The dog growled low and cruel and American (in Mr. Lopez’s mind) and flung itself at the fence and bounded and slavered so near the top, so near the top of the fence, just 6 inches and the dog would get him and tear out his Hispanic throat and its sibilant servant’s tongue. Mr. Lopez took off his trousers and stood in his boxer shorts which proudly sported a Mexican flag. And Mr. Lopez showed his contempt for the American lackey dog and flung just one pant’ leg of his Chinos over the fence and the dog growled and wanted to own that trouser leg but Mr. Lopez fought off the Yankee imperialist dog and recovered that leg, torn and slobbered on, its true, but he’d won something back.
He hooted with glee and put back on his injured pants.
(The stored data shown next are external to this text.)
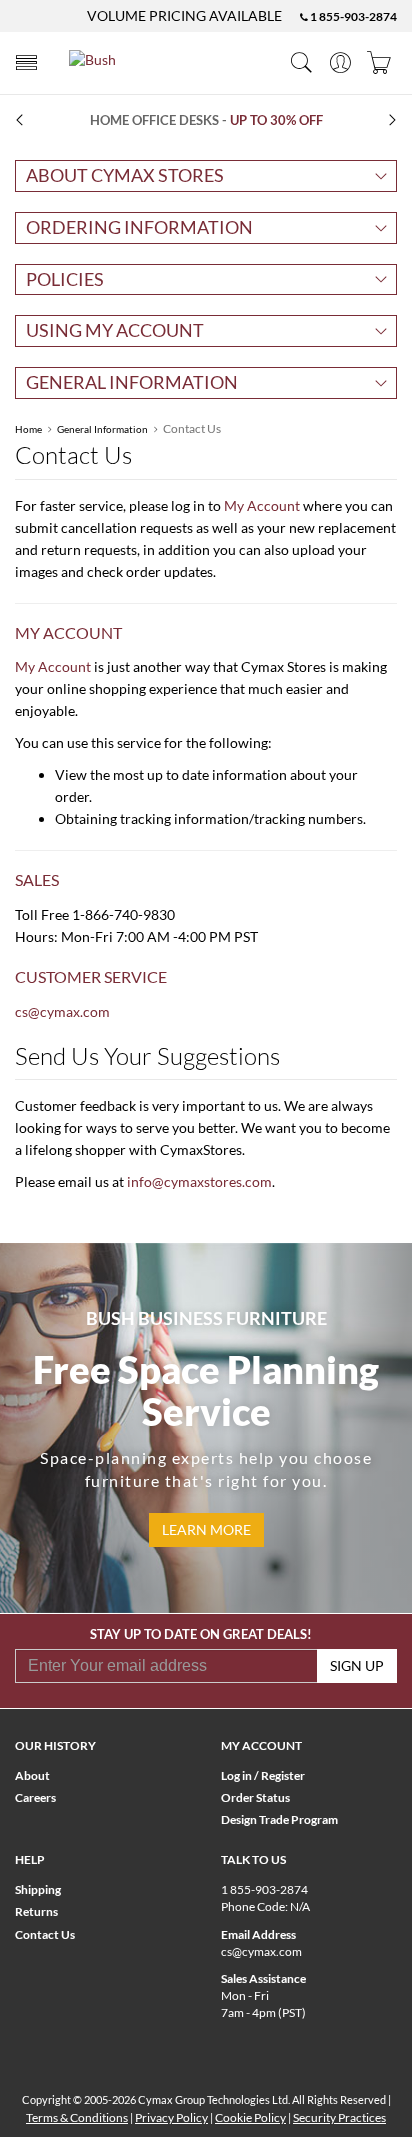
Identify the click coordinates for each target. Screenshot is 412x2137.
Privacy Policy (171, 2117)
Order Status (255, 1797)
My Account (262, 505)
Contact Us (45, 1934)
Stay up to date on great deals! (201, 1634)
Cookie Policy (250, 2117)
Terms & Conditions (77, 2117)
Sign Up (357, 1665)
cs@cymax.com (62, 1011)
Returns (36, 1911)
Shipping (38, 1889)
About (32, 1775)
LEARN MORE (206, 1529)
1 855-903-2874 (352, 16)
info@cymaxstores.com (199, 1181)
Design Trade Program (279, 1819)
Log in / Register (263, 1775)
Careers (35, 1797)
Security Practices (339, 2117)
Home (28, 429)
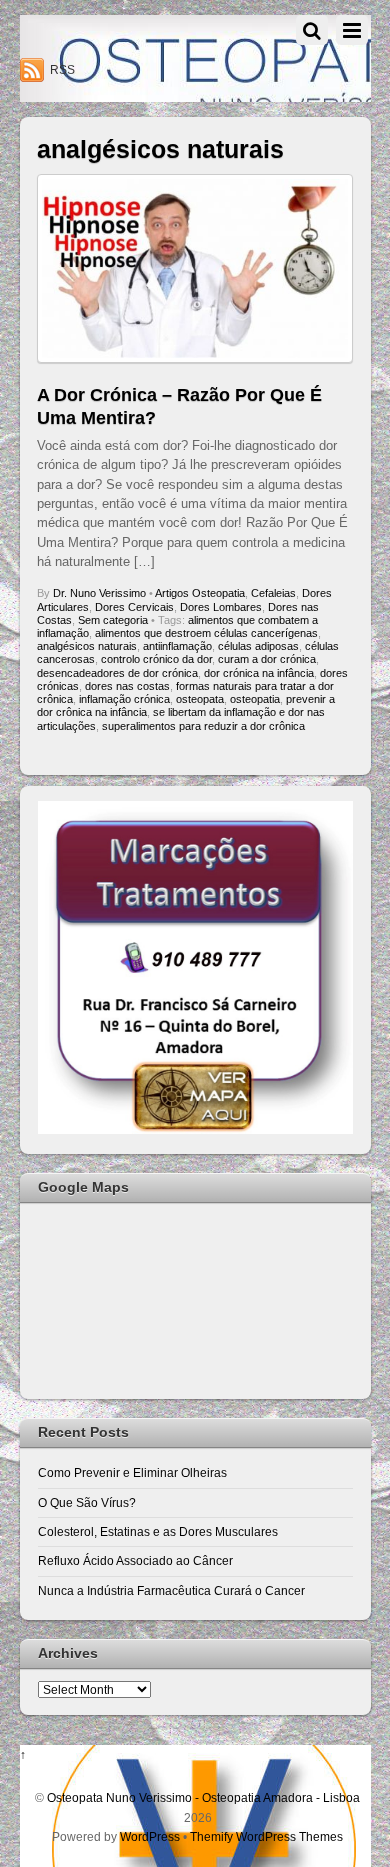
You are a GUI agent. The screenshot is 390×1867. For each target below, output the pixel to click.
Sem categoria (113, 620)
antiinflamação (177, 646)
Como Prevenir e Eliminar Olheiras (132, 1472)
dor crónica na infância (259, 673)
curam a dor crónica (267, 659)
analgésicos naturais (87, 646)
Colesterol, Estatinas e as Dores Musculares (158, 1531)
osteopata (200, 699)
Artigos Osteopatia (200, 593)
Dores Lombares (221, 607)
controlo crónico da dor (156, 659)
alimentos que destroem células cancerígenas (206, 633)
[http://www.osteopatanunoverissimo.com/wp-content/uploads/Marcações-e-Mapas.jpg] (195, 1129)
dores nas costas (127, 686)
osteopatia (255, 699)
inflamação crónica (124, 699)
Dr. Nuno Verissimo (99, 593)
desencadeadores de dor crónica (117, 673)
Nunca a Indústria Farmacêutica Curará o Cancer (171, 1590)
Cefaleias (273, 593)
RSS (62, 70)
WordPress (150, 1836)
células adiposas (258, 646)
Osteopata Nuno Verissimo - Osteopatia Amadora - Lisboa (203, 1797)
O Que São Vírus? (87, 1502)
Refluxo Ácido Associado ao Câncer (135, 1560)
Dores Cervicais (134, 607)
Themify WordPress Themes (266, 1836)
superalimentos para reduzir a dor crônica (203, 726)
He though he would give all the eyes that had followed him, all those times, a sad story (but wouldn’t they secretly gloat) about the poor dumb peon who always seemed to run into a mean ol’ dog…
Down Little Walk a ways was a copse of dense bushes and trees, oaks and birch, perfectly rounded, thick with spring growth. That very first day Mr. Lopez, who liked a siesta, simply camped and slept about 5 hours in that cooly, cooly spot. Then he limped home, looking to all the world like someone who is eternally dumped on.
But once inside his pretense home he did a little jig and felt good about not only himself but about his new part in the world. And thus, via myopia and the worst of motives, did Mr. Lopez learn to re-love that world. He was become, so time would have it, a child again, re-born.